À partir de cette date, les forces de police qui occupent actuellement la caserne Auvare déménageront progressivement.

Mais que va devenir cet ancien site militaire, racheté par la Ville dans les années 80 et aujourd’hui reconverti en locaux pour la police et en centre de rétention administrative ? Car avec ses plus de 30.000 m2 de surface en plein quartier Saint-Roch, à dix minutes de tramway de la place Masséna, le lieu à de quoi inspirer !

Deux cents places supplémentaires, en cellules modulaires, vont être construites.

Un grand pôle sportif pour le candidat Estrosi

Le maire de Nice, Christian Estrosi, candidat à un quatrième mandat, souhaite en faire un grand pôle sportif.

À l’été 2025, la Ville a lancé une consultation citoyenne pour recueillir l’avis des Niçois. Selon la municipalité, 870 participants y ont répondu et 85 % étaient favorables au projet soumis par le maire.

Ce dernier souhaitait bâtir une salle omnisports pour accueillir des compétitions de basket, de handball, de volley, d’arts martiaux, de danse ou de badminton. Un terrain extérieur pourrait aussi être construit pour qu’il soit laissé en accès libre pour les résidents du quartier.
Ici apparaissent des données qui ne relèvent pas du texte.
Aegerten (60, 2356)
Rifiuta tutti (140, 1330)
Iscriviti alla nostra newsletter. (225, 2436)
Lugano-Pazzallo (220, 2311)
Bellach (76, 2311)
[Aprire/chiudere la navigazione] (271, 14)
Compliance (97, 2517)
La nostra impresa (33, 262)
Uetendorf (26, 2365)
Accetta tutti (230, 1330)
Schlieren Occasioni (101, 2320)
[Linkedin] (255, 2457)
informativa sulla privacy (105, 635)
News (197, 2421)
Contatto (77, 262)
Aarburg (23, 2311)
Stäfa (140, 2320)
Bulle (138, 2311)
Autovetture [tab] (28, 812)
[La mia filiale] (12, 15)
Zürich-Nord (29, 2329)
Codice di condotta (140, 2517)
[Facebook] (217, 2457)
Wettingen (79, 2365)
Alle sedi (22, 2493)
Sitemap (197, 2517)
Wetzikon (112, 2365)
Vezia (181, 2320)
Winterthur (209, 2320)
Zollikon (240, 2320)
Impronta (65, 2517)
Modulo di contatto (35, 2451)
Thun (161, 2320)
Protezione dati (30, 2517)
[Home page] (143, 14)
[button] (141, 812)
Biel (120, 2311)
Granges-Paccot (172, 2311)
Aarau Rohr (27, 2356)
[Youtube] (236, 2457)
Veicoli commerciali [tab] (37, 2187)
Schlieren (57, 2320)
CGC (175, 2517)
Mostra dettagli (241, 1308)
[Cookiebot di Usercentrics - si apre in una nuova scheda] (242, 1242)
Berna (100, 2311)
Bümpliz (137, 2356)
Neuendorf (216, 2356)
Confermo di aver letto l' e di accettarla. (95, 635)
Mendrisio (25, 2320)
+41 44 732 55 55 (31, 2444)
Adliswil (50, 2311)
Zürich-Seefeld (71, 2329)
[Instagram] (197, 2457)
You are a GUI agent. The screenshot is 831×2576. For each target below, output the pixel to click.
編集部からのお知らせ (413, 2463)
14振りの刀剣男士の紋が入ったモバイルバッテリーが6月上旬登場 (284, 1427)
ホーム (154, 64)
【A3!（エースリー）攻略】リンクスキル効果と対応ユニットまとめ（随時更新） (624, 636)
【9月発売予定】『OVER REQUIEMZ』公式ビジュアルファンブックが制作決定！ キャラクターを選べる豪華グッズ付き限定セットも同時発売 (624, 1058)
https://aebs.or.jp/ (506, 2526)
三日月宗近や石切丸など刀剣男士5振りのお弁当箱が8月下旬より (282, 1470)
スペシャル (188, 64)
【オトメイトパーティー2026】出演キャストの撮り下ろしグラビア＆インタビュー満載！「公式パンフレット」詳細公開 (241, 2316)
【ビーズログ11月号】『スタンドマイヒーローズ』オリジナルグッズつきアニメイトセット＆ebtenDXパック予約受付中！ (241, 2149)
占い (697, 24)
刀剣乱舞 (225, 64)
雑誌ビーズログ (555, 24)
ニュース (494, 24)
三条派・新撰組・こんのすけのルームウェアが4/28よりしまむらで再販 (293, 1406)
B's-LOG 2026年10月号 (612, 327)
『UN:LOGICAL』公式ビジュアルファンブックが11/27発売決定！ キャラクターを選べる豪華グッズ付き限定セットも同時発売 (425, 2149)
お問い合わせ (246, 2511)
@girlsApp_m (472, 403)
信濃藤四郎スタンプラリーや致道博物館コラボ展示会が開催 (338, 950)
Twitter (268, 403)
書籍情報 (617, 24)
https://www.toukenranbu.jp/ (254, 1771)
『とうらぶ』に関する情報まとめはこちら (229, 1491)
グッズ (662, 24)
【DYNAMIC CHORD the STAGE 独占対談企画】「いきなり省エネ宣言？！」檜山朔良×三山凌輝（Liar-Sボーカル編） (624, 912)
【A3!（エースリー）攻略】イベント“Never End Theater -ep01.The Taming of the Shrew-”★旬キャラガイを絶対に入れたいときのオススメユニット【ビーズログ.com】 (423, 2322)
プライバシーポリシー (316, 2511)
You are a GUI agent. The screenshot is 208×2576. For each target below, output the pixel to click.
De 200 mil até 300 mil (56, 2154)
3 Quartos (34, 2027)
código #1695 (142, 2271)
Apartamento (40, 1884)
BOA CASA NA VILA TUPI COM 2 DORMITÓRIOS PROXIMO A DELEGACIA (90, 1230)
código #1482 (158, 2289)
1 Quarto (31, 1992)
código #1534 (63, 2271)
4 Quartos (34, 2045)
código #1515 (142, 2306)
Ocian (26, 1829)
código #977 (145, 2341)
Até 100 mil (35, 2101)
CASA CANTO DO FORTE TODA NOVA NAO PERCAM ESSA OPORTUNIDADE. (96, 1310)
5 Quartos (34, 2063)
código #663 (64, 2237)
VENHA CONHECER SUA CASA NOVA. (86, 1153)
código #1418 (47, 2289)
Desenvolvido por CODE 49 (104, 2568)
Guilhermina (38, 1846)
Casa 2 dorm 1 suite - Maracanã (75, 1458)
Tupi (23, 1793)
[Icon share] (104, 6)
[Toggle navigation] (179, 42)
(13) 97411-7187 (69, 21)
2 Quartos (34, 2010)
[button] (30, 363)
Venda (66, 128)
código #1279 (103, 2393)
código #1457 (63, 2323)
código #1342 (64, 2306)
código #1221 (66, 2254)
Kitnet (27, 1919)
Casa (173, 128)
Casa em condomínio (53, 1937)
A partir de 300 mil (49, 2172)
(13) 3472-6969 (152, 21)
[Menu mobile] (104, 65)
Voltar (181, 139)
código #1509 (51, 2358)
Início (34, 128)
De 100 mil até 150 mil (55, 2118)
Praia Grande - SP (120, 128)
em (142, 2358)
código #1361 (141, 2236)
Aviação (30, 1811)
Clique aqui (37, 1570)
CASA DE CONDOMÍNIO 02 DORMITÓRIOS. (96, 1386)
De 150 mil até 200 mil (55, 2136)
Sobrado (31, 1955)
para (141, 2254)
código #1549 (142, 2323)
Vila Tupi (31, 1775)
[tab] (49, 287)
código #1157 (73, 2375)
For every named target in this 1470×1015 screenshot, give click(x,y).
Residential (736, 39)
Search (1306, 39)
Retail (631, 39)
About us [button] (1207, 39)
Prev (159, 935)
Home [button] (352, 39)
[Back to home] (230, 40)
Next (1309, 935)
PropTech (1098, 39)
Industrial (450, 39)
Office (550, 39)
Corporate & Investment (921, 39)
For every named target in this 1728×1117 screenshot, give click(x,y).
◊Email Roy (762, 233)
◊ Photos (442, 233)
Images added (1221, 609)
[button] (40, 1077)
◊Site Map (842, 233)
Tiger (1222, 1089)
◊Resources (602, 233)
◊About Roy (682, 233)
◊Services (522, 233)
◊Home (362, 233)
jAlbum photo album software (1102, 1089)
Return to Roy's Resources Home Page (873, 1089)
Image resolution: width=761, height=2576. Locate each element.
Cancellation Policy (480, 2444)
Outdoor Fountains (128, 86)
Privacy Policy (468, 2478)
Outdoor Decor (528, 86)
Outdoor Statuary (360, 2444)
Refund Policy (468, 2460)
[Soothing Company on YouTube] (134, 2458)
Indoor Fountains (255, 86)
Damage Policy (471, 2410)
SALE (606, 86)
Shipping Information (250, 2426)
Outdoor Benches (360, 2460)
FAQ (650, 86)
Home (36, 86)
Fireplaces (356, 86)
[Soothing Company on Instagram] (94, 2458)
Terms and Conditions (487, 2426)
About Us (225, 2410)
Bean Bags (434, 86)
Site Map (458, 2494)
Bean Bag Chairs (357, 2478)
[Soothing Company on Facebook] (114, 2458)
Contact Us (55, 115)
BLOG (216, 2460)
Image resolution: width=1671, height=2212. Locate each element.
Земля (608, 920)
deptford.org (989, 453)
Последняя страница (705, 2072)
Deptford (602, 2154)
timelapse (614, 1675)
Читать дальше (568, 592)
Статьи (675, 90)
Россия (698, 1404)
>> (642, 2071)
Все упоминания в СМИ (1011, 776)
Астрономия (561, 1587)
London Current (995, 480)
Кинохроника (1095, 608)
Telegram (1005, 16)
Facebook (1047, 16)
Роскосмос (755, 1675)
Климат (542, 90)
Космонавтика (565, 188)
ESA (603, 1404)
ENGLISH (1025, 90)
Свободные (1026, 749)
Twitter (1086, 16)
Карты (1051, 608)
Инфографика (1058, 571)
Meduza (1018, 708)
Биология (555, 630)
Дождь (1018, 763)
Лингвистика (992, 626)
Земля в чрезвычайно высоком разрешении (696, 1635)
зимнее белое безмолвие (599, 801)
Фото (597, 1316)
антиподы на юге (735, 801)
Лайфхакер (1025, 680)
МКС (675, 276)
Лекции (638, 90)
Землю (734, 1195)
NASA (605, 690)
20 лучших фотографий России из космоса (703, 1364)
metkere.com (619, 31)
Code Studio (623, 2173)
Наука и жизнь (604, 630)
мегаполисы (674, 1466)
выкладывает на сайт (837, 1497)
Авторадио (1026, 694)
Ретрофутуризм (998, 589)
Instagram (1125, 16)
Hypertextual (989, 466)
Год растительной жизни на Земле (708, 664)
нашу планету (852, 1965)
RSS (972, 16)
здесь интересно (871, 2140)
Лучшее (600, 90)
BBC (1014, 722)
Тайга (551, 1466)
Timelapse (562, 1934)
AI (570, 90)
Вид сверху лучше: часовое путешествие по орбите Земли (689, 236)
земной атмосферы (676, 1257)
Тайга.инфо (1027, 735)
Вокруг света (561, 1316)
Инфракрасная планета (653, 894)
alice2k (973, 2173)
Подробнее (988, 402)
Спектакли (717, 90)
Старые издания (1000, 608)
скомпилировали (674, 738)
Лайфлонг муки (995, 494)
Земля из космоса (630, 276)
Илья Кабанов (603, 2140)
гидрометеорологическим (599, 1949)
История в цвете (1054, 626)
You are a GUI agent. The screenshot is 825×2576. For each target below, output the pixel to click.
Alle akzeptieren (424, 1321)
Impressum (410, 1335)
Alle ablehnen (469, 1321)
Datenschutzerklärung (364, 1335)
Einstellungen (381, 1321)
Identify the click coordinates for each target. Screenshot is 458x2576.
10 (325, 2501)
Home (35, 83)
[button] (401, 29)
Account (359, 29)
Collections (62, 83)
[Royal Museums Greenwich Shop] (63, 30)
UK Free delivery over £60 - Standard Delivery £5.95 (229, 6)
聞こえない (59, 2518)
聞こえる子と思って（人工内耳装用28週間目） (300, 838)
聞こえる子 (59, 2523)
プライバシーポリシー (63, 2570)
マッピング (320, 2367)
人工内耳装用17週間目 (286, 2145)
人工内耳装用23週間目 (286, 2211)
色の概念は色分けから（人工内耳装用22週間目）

Sport, culture et logements pour la liste « Unis pour Nice »

De son côté, la liste « Unis pour Nice » (Les Écologistes, PS et PCF), menée par Juliette Chesnel-Le Roux, souhaite une sorte de mini-village à la place d’Auvare.

Après avoir rasé les bâtiments vétustes, la liste veut construire des terrains de foot et de basket, adossés à un gymnase.

Elle veut aussi faire sortir de terre 125 appartements ainsi qu’un théâtre national de 1.200 places (pour remplacer celui qui a été détruit en 2022, qui est aujourd’hui compensé par des représentations dans de plus petites salles).

Une sacrée offre, qu’il faudra réussir à faire tenir dans ce vaste mais enclavé terrain de Saint-Roch. Coût approximatif du projet : 63 millions d’euros pour les parties sportives et culturelles, les logements n’étant pas encore chiffrés.

Le village olympique des JO 2030 pour Éric Ciotti

Pour Éric Ciotti, il vaudrait mieux que ce terrain soit utilisé pour la construction du village olympique des Jeux olympiques d’hiver de 2030.

Son opposant, Christian Estrosi, souhaite qu’il soit construit dans la plaine du Var, à l’ouest de Nice.

Une erreur, pour le candidat de l’Union des droites pour la République allié au RN : « Les logements prévus seraient trop éloignés du cœur de ville. La caserne Auvare est une solution bien plus cohérente, proche du campus Saint-Jean-d’Angély, des transports et des commodités », a-t-il expliqué sur le réseau social X, avant d’annoncer vouloir en faire une cité étudiante.

Déplacer le lycée Apollinaire pour « Nice ! Front populaire »

Enfin, Mireille Damiano, tête de liste « Nice ! Front populaire » (La France insoumise et le collectif Viva !), a proposé d’y déplacer le lycée de l’Est (de son vrai nom lycée Guillaume-Apollinaire).

Construit au début des années 90 sur le Paillon, il pourrait être en danger d’inondation en cas de grosse crue, estime la liste de gauche.

Les candidats projettent ainsi un déménagement de l’établissement « dès la rentrée 2029 ». Avec, pourquoi pas, un prolongement de l’établissement par un IUT.

À notre connaissance, les autres candidats en lice à Nice(1) ne se sont pas exprimés sur la question du devenir d’Auvare.

1. Nathalie Dloussky (souverainiste), Xavier Garcia (Place Publique), Jean-Marc Governatori (L’Écologie au centre), Hélène Granouillac (Vivre Nice), Estelle Jaquet (Lutte ouvrière) et Cédric Vella (Reconquête).